**Quoted text**
The term is now commonly used to refer to any poverty-stricken urban area. In the U.S., "rural ghetto" is used to describe mobile home parks, farm labor housing tracts, and Indian reservations. Urban neighborhoods where Hispanic immigrants settled in the late 20th century (called barrios) are said to be comparable to ghettos, because most immigrants are clustered in culturally isolated enclaves.

Ghettos are formed in three ways:[1]

  • As ports of entry where minorities, and especially immigrant minorities, voluntarily choose to live with their own kind.
  • When the majority uses compulsion -- typically violence, hostility, or legal barriers -- to force minorities into particular areas.
  • When the majority is willing and able to pay more than the minority to live with its own kind.

"Ghetto" is also used figuratively, in a classist manner, to indicate geographic areas with a concentration of any type of person (e.g. gay ghetto, student ghetto).

**Exercise requirements**
A: Write out everything in the passage on ghettos from "Ghettos are formed" down to "its own kind.".
B: Answer these questions from the passage on ghettos:
(i) In the U.S., what kinds of places does the term "rural ghetto" describe?
(ii) What are urban neighborhoods where Hispanic immigrants settled in the late 20th century called?
(iii) What two examples are given of "ghetto" used figuratively?
C: Continue the passage on ghettos from its last sentence.
The material after this passage on ghettos has no connection to it.

**Data extract**
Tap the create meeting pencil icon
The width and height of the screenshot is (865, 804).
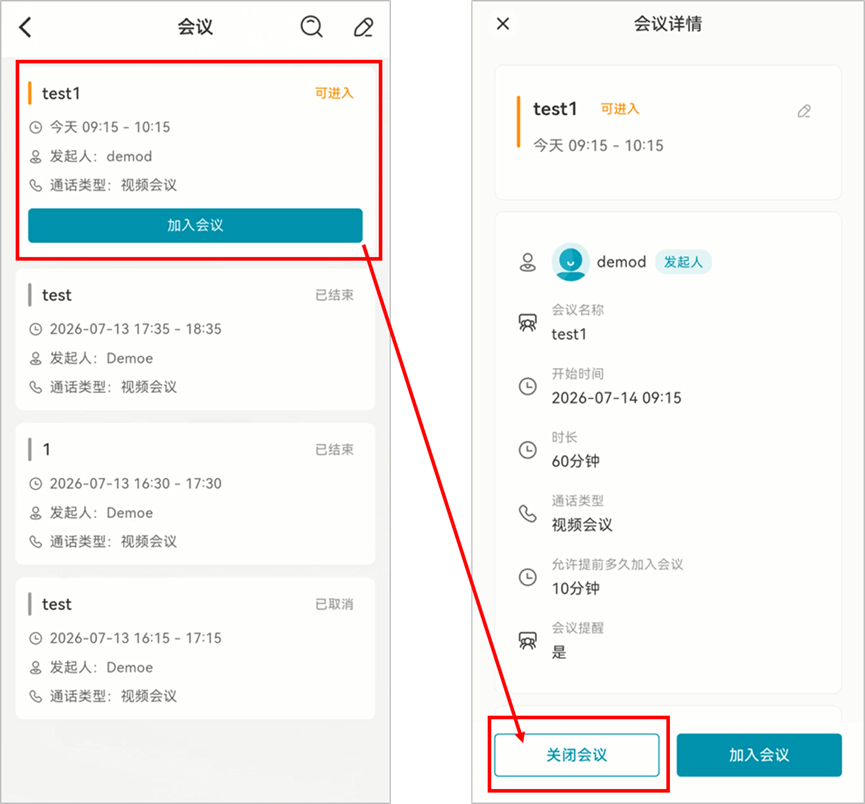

**Replies**
A:
Ghettos are formed in three ways:[1]

  • As ports of entry where minorities, and especially immigrant minorities, voluntarily choose to live with their own kind.
  • When the majority uses compulsion -- typically violence, hostility, or legal barriers -- to force minorities into particular areas.
  • When the majority is willing and able to pay more than the minority to live with its own kind.

B:
(i) Mobile home parks, farm labor housing tracts, and Indian reservations.
(ii) Barrios.
(iii) Gay ghetto and student ghetto.

C:
Origin and Etymology

Etymologies suggested for the word 'Ghetto' derive from "getto", the Italian term for casting, the Griko Ghetonia (Γειτονία, neighbourhood), the Italian borghetto for "small neighborhood", or the Hebrew word get (Hebrew: גט), literally a "bill of divorce." A common explanation is that the name is derived for the "campo gheto", an area that iron foundries in Venice in the fourteenth and fifteenth centuries used for cooling slag (Venetian "gheta"; Italian "ghetta"), where Jews were forced to locate...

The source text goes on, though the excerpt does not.